- [INSTRUCTIONS TO FOLLOW]:
Reproduce each of the rows below word for word, omitting the pictures.

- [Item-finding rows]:
════════════════

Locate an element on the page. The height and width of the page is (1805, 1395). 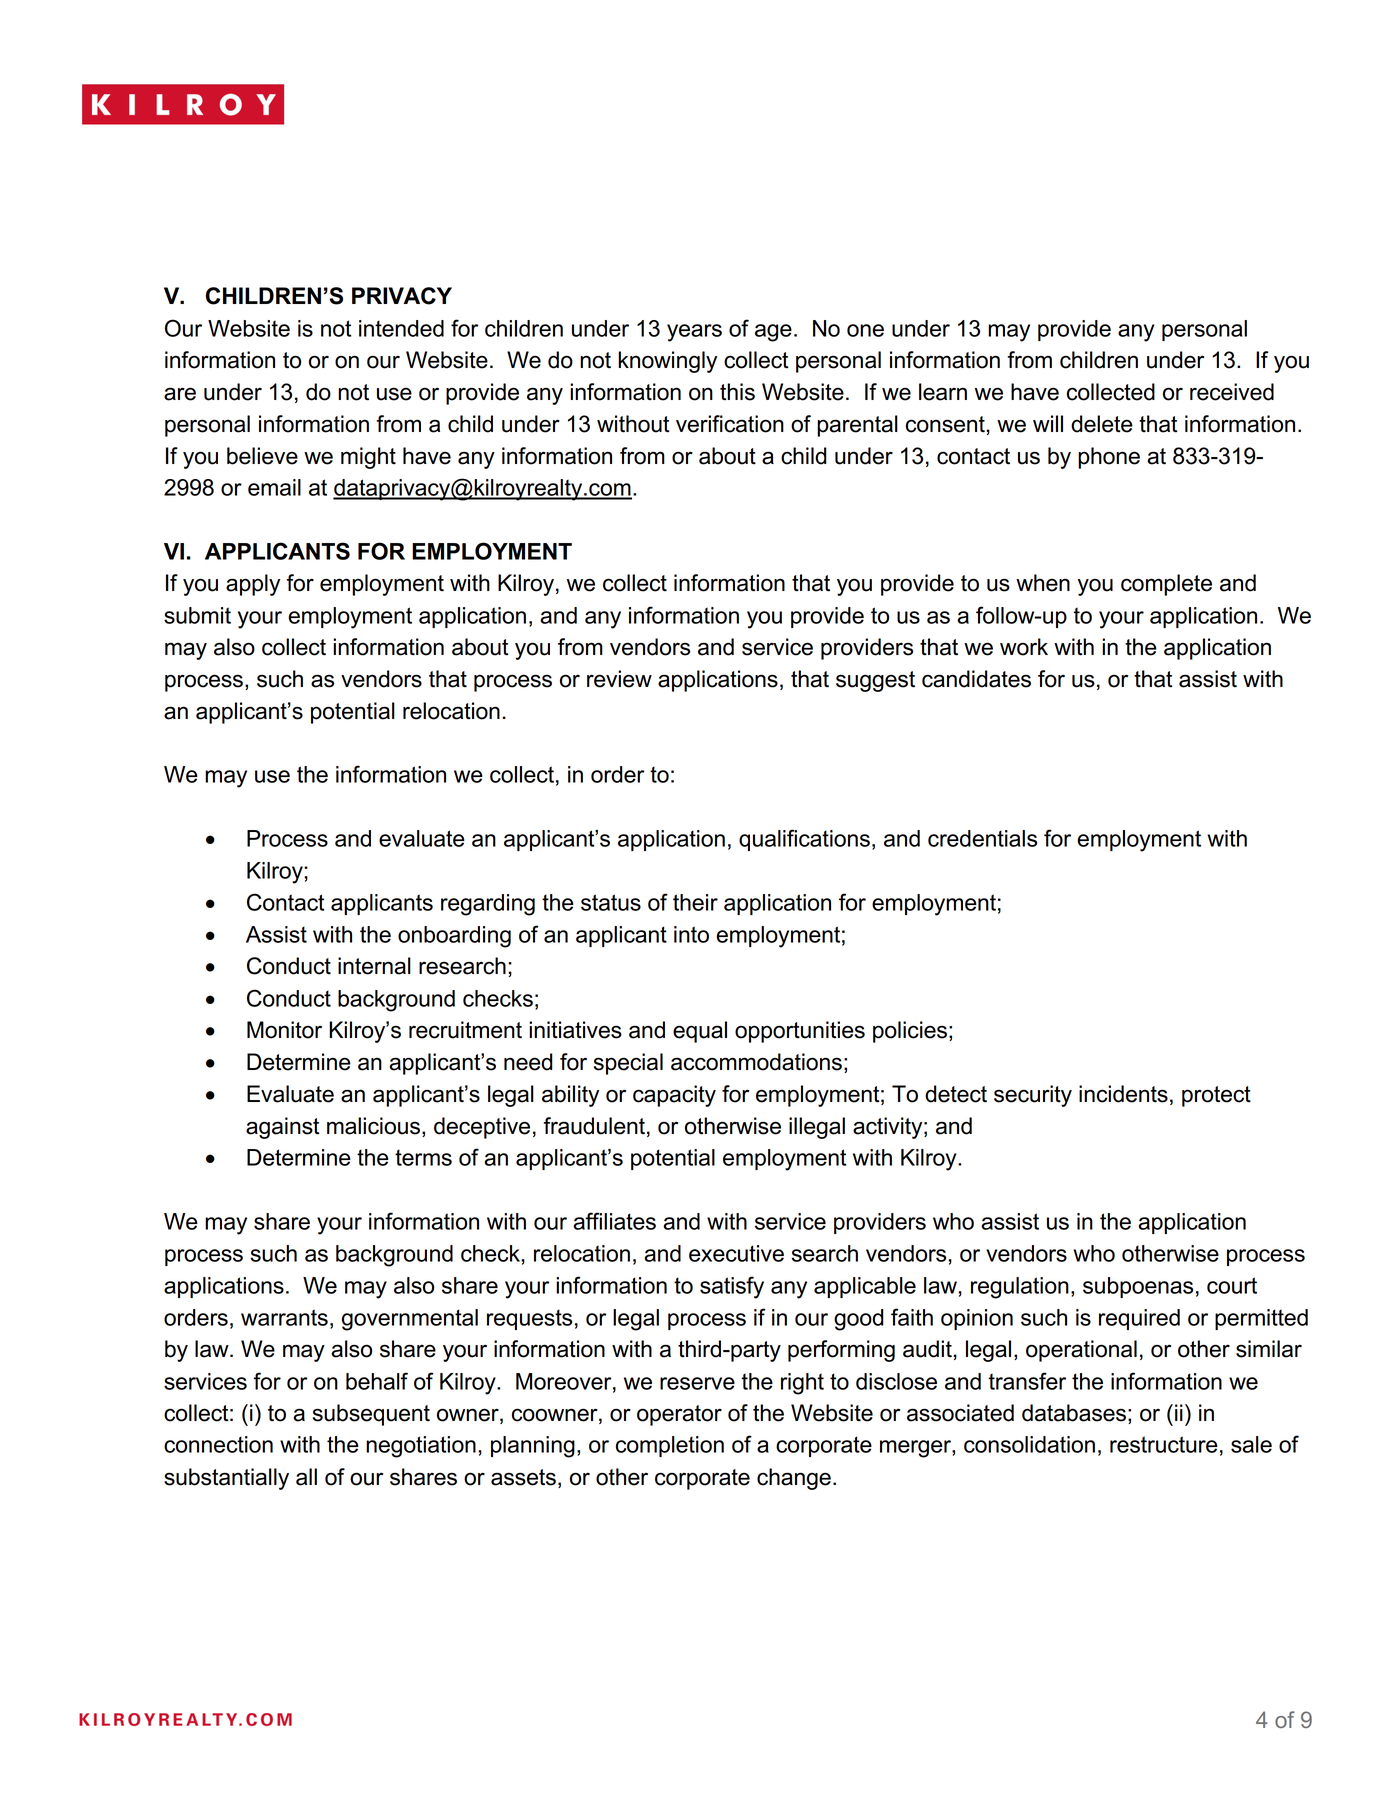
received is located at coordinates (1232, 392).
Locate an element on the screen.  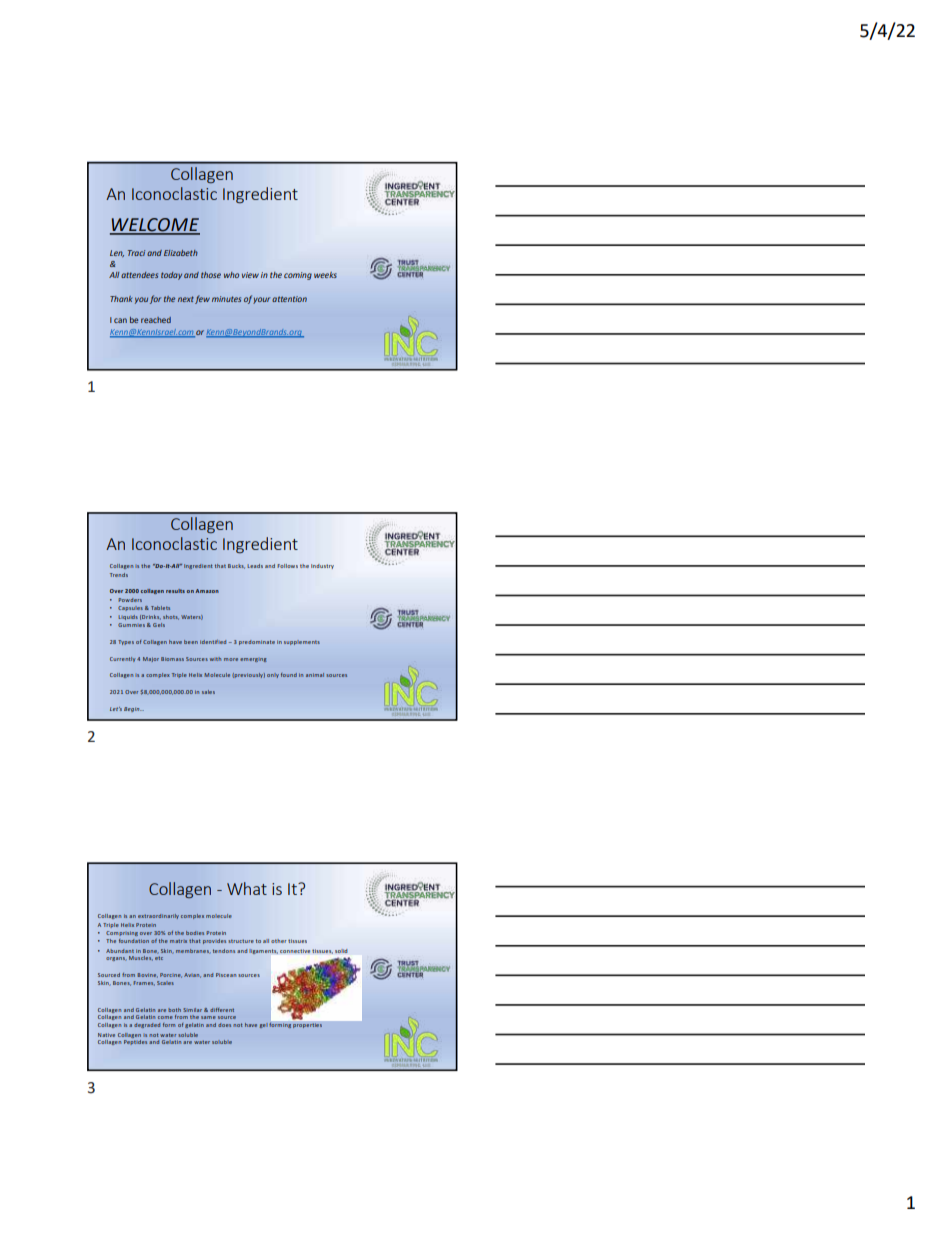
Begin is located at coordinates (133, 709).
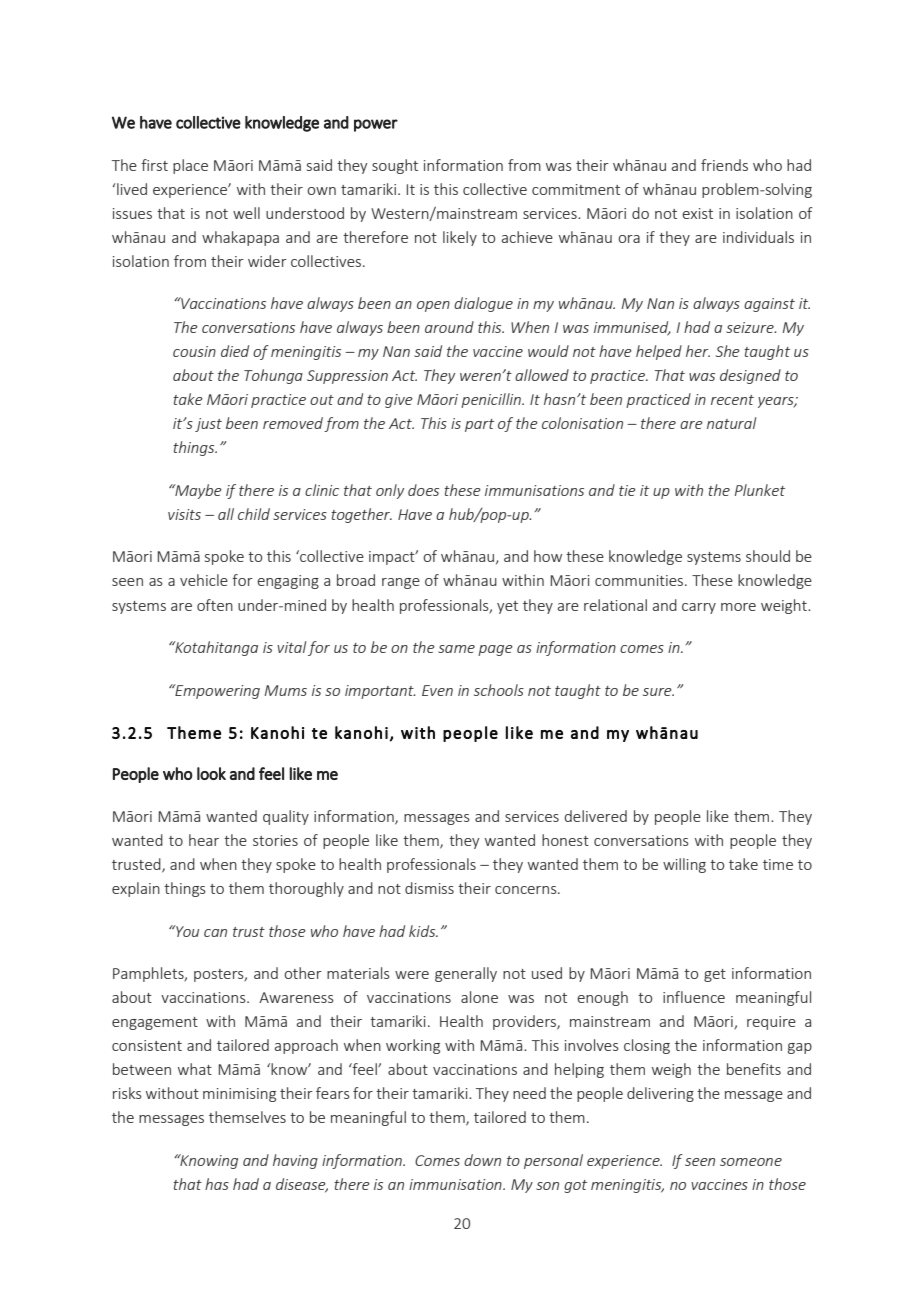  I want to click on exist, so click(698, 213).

════════════════

- [FULL OUTPUT]:
Locate an element on the page. The height and width of the page is (1805, 1395). 
received is located at coordinates (1232, 392).
Locate an element on the screen.  
Begin is located at coordinates (133, 709).
  I want to click on exist, so click(698, 213).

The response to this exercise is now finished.